_Activity_
Of the lines in the data below, write out exactly those from the one holding "Votre publicité (377, 2340)" through the one holding "Instagram (771, 2294)", both included.

Collected data:

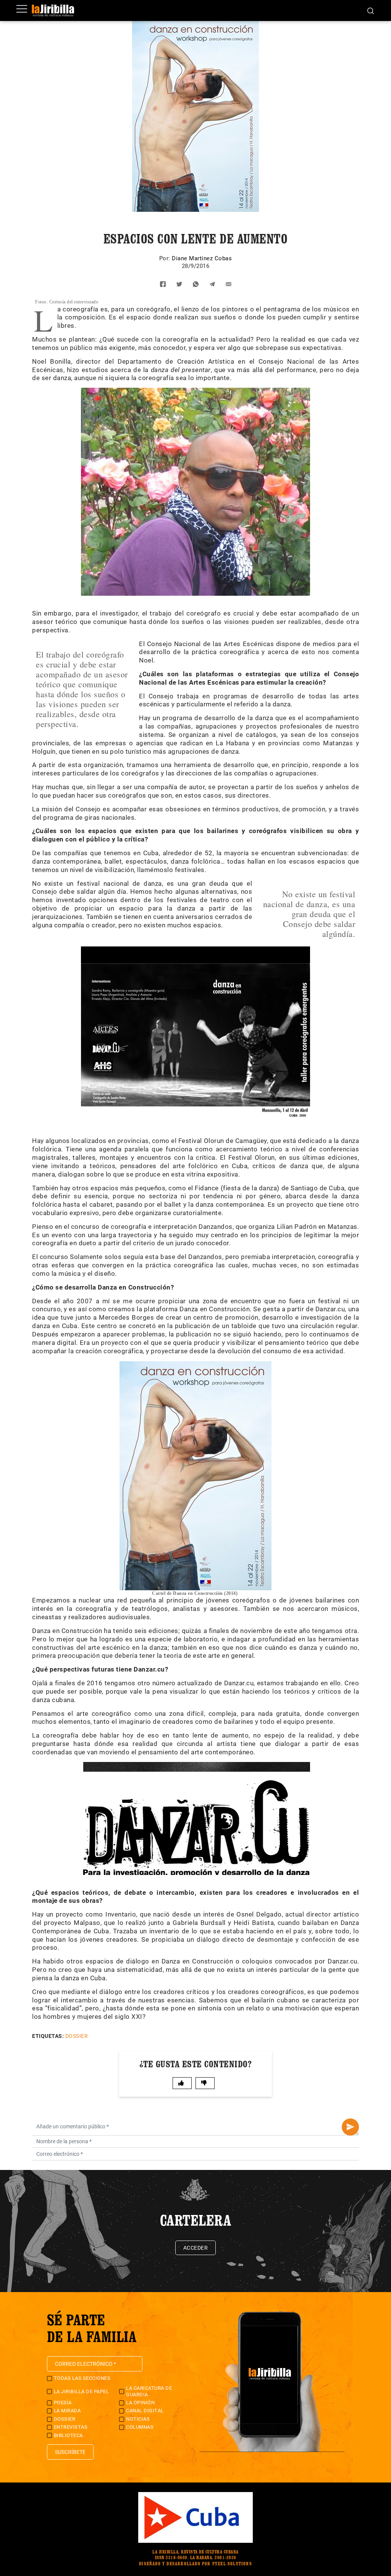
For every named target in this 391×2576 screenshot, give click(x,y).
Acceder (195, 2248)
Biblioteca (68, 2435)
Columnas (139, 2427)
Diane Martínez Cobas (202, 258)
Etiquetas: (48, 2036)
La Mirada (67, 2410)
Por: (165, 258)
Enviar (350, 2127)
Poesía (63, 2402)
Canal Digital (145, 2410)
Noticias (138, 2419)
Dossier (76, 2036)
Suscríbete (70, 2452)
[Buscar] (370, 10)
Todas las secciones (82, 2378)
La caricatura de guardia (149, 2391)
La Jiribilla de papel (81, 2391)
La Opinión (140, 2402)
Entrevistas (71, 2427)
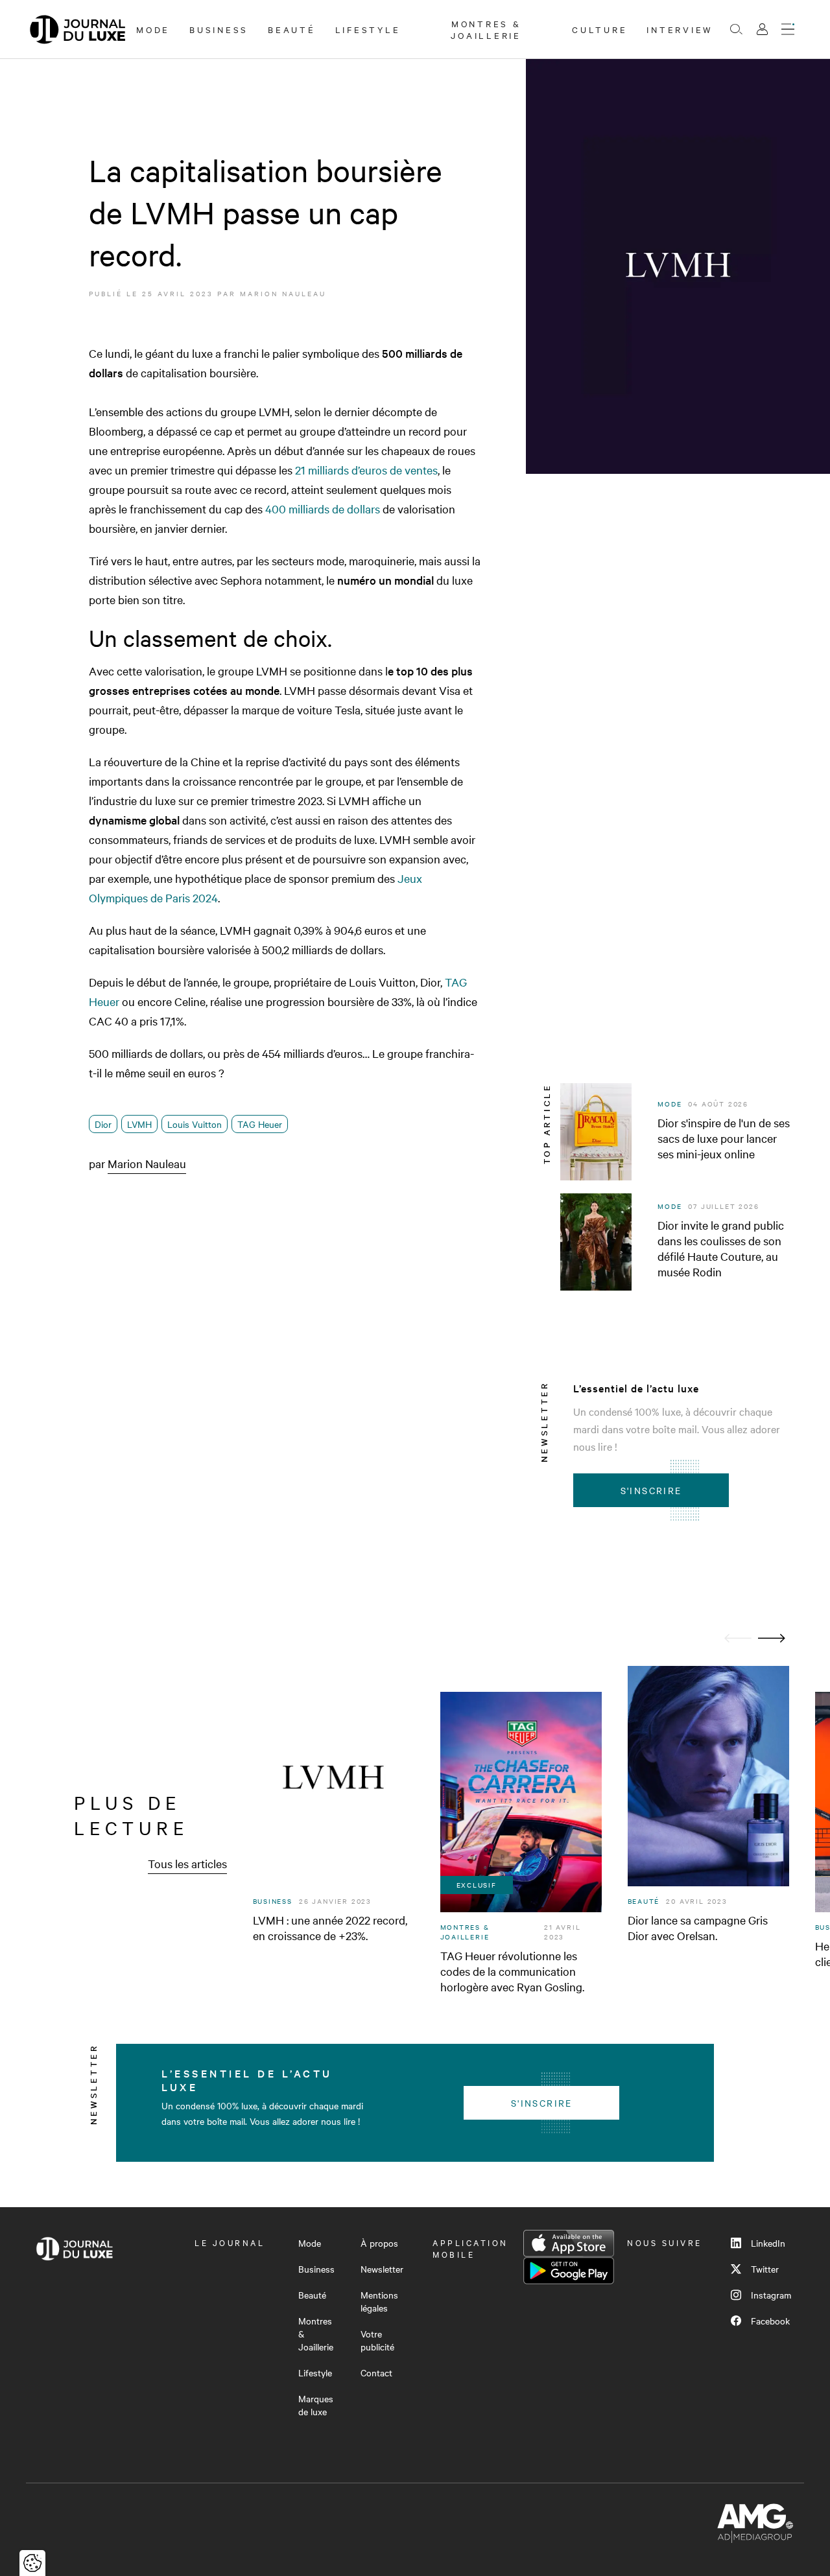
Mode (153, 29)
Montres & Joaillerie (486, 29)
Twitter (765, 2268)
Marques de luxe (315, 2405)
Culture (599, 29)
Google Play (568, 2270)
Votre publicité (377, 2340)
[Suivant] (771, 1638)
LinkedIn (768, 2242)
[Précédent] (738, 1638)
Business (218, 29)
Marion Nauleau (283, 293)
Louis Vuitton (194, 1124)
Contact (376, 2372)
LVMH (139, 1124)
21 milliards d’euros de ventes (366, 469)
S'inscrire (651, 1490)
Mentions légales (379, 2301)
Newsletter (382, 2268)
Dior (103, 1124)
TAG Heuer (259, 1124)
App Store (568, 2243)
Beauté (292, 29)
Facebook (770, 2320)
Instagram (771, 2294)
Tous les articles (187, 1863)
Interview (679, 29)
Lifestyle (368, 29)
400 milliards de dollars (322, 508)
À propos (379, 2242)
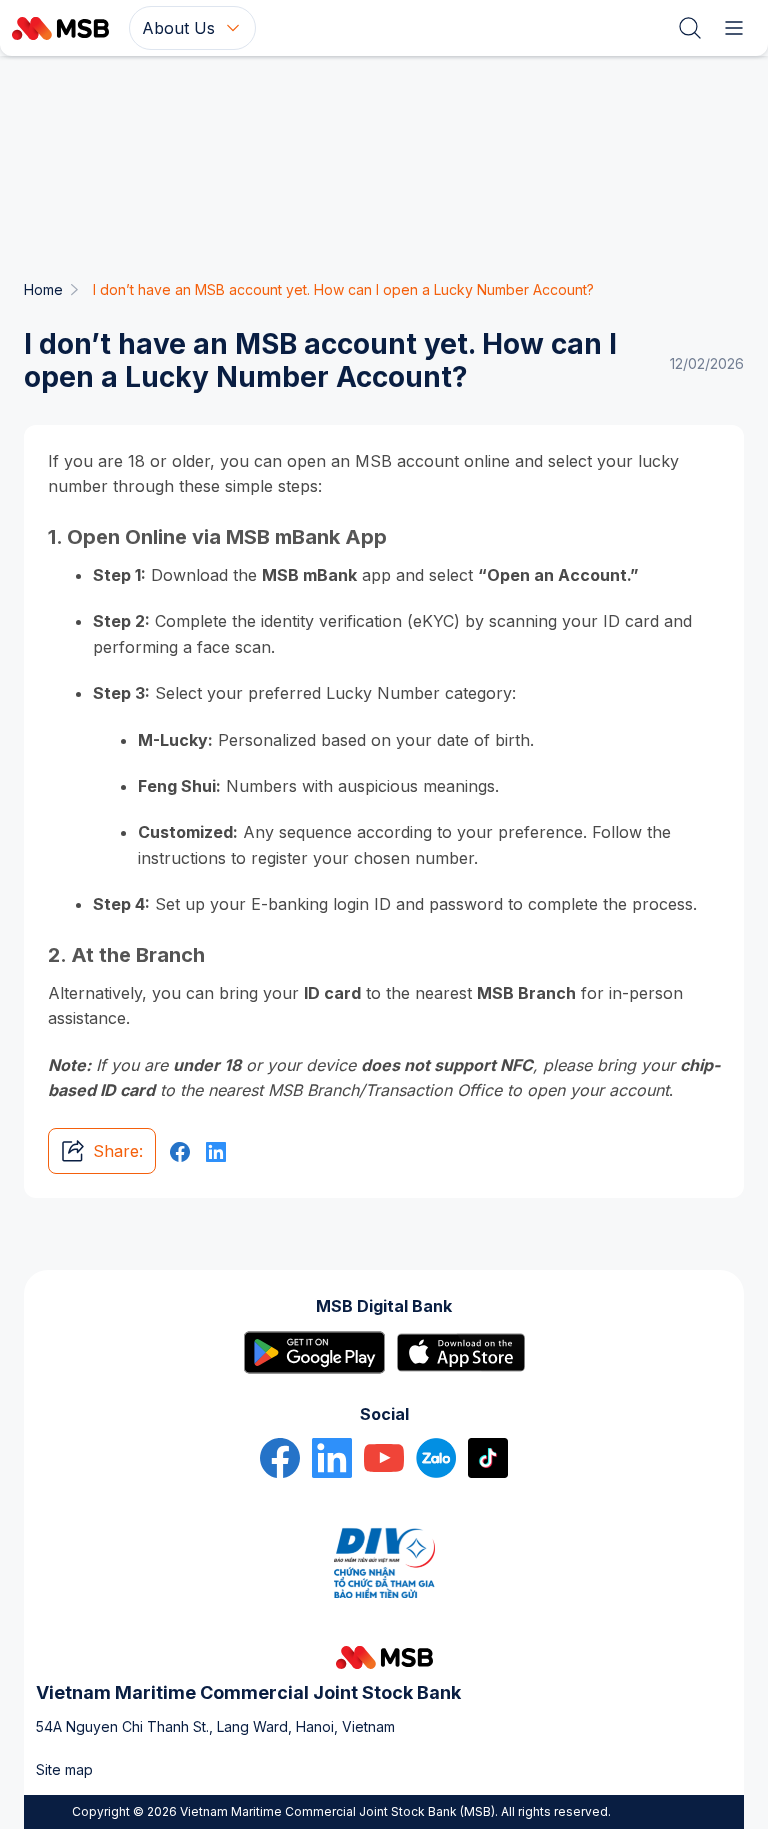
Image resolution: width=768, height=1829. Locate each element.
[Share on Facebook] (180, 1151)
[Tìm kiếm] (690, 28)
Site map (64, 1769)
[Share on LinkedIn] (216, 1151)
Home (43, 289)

_Finished exercise_
Votre publicité (377, 2340)
[Suivant] (771, 1638)
LinkedIn (768, 2242)
[Précédent] (738, 1638)
Business (218, 29)
Marion Nauleau (283, 293)
Louis Vuitton (194, 1124)
Contact (376, 2372)
LVMH (139, 1124)
21 milliards d’euros de ventes (366, 469)
S'inscrire (651, 1490)
Mentions légales (379, 2301)
Newsletter (382, 2268)
Dior (103, 1124)
TAG Heuer (259, 1124)
App Store (568, 2243)
Beauté (292, 29)
Facebook (770, 2320)
Instagram (771, 2294)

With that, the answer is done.